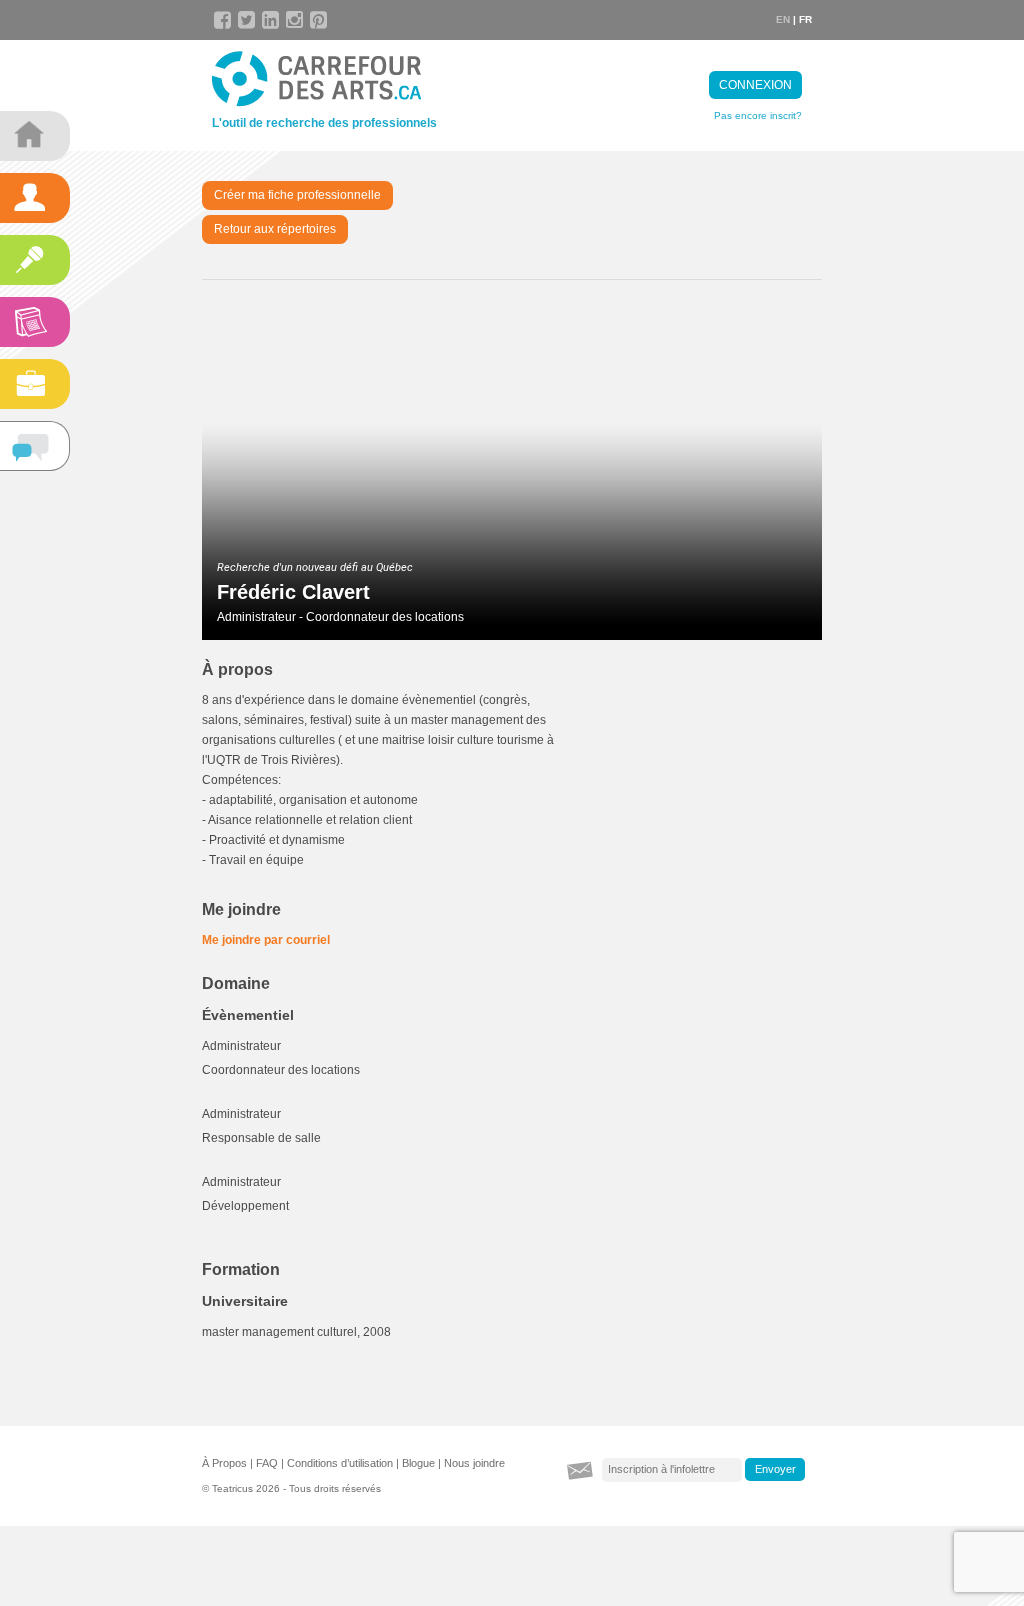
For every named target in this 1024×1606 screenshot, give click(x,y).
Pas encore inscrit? (758, 115)
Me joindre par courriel (266, 940)
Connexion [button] (755, 85)
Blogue (418, 1463)
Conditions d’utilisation (340, 1463)
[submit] (775, 1470)
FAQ (267, 1463)
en (783, 19)
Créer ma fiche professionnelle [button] (297, 195)
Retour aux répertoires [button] (275, 229)
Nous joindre (474, 1463)
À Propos (224, 1463)
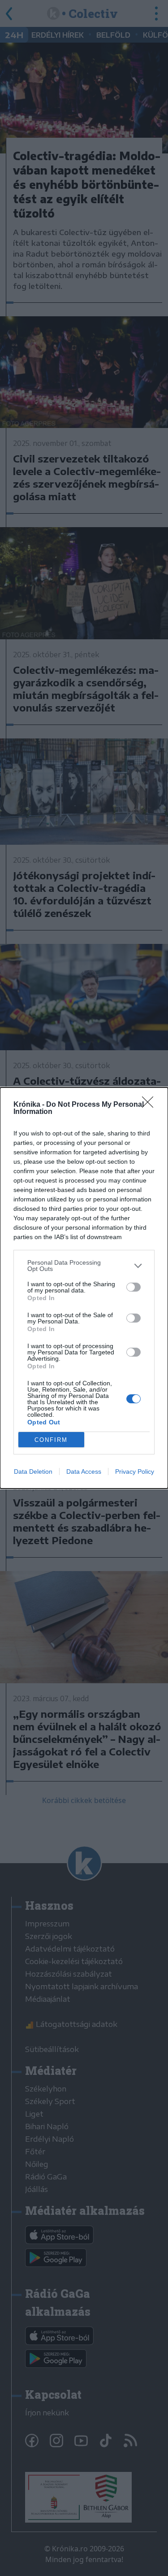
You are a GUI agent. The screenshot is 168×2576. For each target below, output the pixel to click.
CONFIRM (51, 1439)
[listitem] (84, 1265)
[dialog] (84, 1288)
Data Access (83, 1471)
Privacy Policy (134, 1471)
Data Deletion (33, 1471)
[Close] (150, 1104)
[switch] (133, 1287)
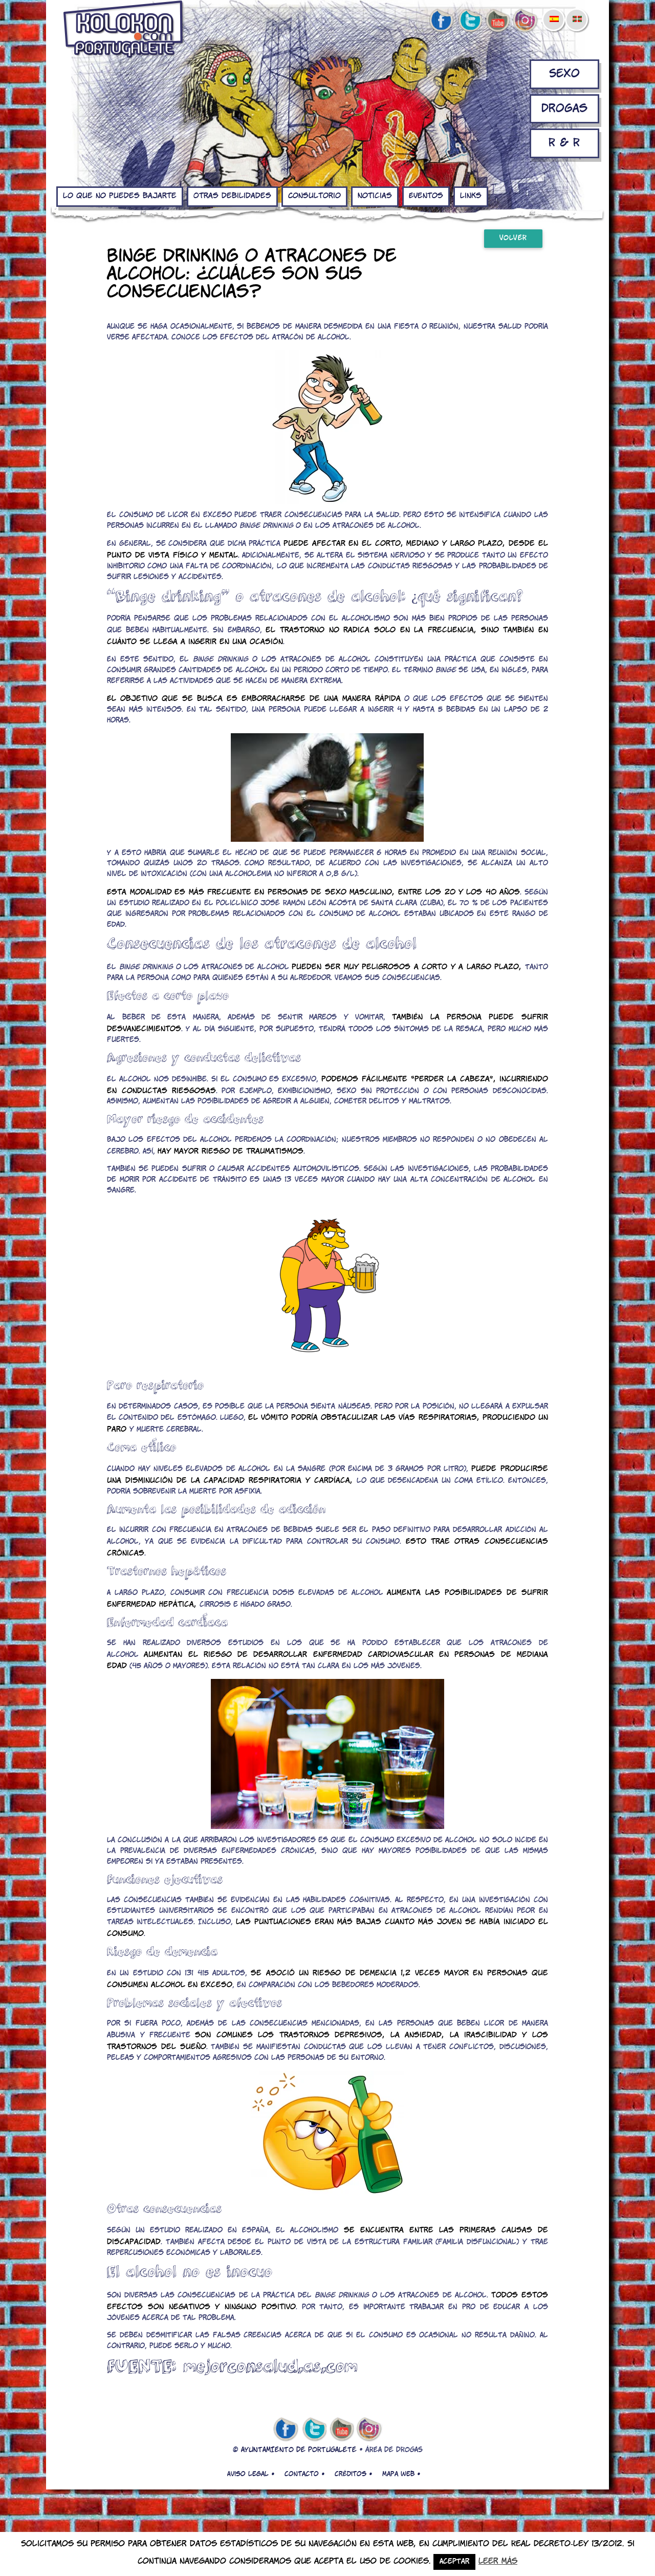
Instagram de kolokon (525, 21)
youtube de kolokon (497, 21)
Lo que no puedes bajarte (120, 196)
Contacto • (304, 2474)
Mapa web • (401, 2474)
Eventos (426, 196)
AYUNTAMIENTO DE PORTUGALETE (299, 2450)
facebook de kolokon (441, 21)
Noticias (375, 196)
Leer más (497, 2561)
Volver (513, 238)
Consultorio (314, 196)
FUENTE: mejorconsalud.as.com (232, 2365)
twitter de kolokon (469, 21)
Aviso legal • (250, 2474)
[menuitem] (553, 12)
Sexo (564, 74)
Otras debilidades (232, 196)
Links (471, 196)
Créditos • (353, 2474)
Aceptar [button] (454, 2562)
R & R (564, 143)
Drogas (564, 108)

* **YOUR INSTRUCTIONS**
Everything in the entries above should be written out again exactly, except the images.

* **RESULT OF THIS EXERCISE**
For every named target in this 1024×1606 screenshot, give click(x,y).
Pas encore inscrit? (758, 115)
Me joindre par courriel (266, 940)
Connexion [button] (755, 85)
Blogue (418, 1463)
Conditions d’utilisation (340, 1463)
[submit] (775, 1470)
FAQ (267, 1463)
en (783, 19)
Créer ma fiche professionnelle [button] (297, 195)
Retour aux répertoires [button] (275, 229)
Nous joindre (474, 1463)
À Propos (224, 1463)
You are a GUI agent. The screenshot is 168×2576. For each target below, output the pixel to click.
CONFIRM (51, 1439)
[listitem] (84, 1265)
[dialog] (84, 1288)
Data Access (83, 1471)
Privacy Policy (134, 1471)
Data Deletion (33, 1471)
[Close] (150, 1104)
[switch] (133, 1287)
Instagram de kolokon (525, 21)
youtube de kolokon (497, 21)
Lo que no puedes bajarte (120, 196)
Contacto • (304, 2474)
Mapa web • (401, 2474)
Eventos (426, 196)
AYUNTAMIENTO DE PORTUGALETE (299, 2450)
facebook de kolokon (441, 21)
Noticias (375, 196)
Leer más (497, 2561)
Volver (513, 238)
Consultorio (314, 196)
FUENTE: mejorconsalud.as.com (232, 2365)
twitter de kolokon (469, 21)
Aviso legal • (250, 2474)
[menuitem] (553, 12)
Sexo (564, 74)
Otras debilidades (232, 196)
Links (471, 196)
Créditos • (353, 2474)
Aceptar [button] (454, 2562)
R & R (564, 143)
Drogas (564, 108)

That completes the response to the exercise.